Aleksandar Tomašević, University of Novi Sad, Serbia

Capturing Emotional Dynamics: Integrating Transformer Models with Dynamic Exploratory Graph Analysis

Invited Speaker

Facial Expression Recognition (FER) has traditionally relied on CNN models trained on expert-annotated datasets using systems like Ekman’s Facial Action Coding System (FACS). While these “black box” approaches encode human expertise through transfer learning, they are constrained by predefined emotion categories and single-image analysis paradigms. This talk presents a novel approach toward transformer-based zero-shot emotion classification that generates multivariate emotion time series from video data. Unlike traditional CNN approaches, recent  transformer models such as CLIP operate as even more opaque black boxes because we cannot directly interpret their internal mechanisms nor fully understand their training processes. While they offer unprecedented flexibility in emotion recognition without training data constraints, this flexibility comes at the cost of losing the expert knowledge embedded in traditional training datasets.

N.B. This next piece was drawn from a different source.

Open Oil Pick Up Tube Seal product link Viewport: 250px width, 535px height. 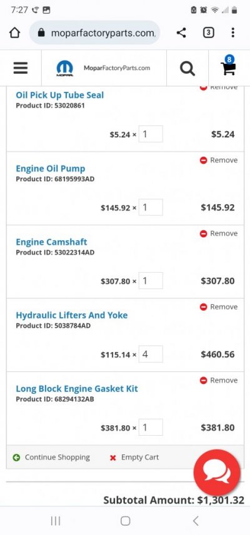[60, 95]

To address this interpretability challenge, we propose a comprehensive psychometric validation pipeline: CLIP → dynamic Exploratory Graph Analysis (dynEGA) → Damped Linear Oscillator with Measurement Model (DLO-MM) → parameter interpretation. Our approach treats transformer-generated emotion scores as dynamic psychological constructs requiring rigorous psychometric validation.

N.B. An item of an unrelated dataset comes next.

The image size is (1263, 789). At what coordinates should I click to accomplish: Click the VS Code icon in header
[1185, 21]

Using the MAFW dataset—a large-scale, multi-modal database containing videos from diverse cultural contexts (China, Japan, Korea, Europe, America, India) across various emotional themes—we demonstrate our methodology through the transforEmotion R package. We compare CLIP-derived emotion scores against MAFW annotations, then apply dynamic Exploratory Graph Analysis (dynEGA) to identify latent emotion dimensions and extract network-based time series. The core innovation lies in modeling these dynamics using the Damped Linear Oscillator with Measurement Model (DLO-MM) framework.  In this model, the progression of each latent emotion factor is defined by a descriptive equation. This equation explains an emotion’s trajectory by considering its tendency to stabilize or amplify over time, its natural oscillatory frequency that creates cyclical emotional patterns, and the impact of unpredictable external influences on emotional states.

Our parameter recovery approach now utilizes a hybrid neural network. This network operates as a dual-pathway feature extractor: one path applies a series of sliding filters over the time series to recognize local waveform shapes, while the other reads the data sequentially to capture how the signal evolves over time. These two streams of information are merged into a combined representation, which is then translated by lightweight prediction heads into estimates of the dynamic parameters. The recovered parameters transform opaque transformer outputs into psychologically meaningful constructs, revealing whether emotions stabilize or amplify over time, identifying their natural oscillatory frequencies, and quantifying their sensitivity to environmental perturbations.

Analysis of multi-factor emotion time series demonstrates decent parameter recovery across emotion factors, with results showing coherent dynamic patterns. This complete pipeline enables researchers to extract, validate, and model emotion dynamics from naturalistic video data, establishing video-based emotion measurement as a promising data source for psychological research.

about the speaker

Aleksandar Tomašević

Aleksandar Tomašević is an Assistant Professor at the University of Novi Sad, Serbia, where he completed his PhD in Sociology with a focus on quantitative methods in 2019. His research applies computational methods to various fields of social science, with particular emphasis on network psychometrics and emotion analysis. 

His work spans multiple fields including:

  • Statistical modeling and computational methods in behavioral sciences
  • Network psychometrics
  • Machine learning applications in emotion recognition and political communication
  • Evolution of trust and cooperation in online communities

He is one of the developers of the transforEmotion R package for multimodal sentiment analysis. His research network includes collaborations with leading institutions in the United States and Europe through the European Social Survey and the COST Opinion Network Action. He is currently involved in two major research projects: CTRUST, where he works with physicists and mathematicians on computational models of trust in online communities, and IDIOMATIC, a large-scale cross-cultural project focusing on the relationship between identity content and adolescent mental health. This work reflects his commitment to interdisciplinary research bridging psychology, computer science, social sciences, and physics.

His recent publications focus on innovative methodological approaches, including dynamic exploratory graph analysis of emotions, applications of transformer models in behavioral research, and network analysis of psychological constructs. His work has appeared in journals such as Personality and Individual Differences, Current Psychology, and EPJ Data Science.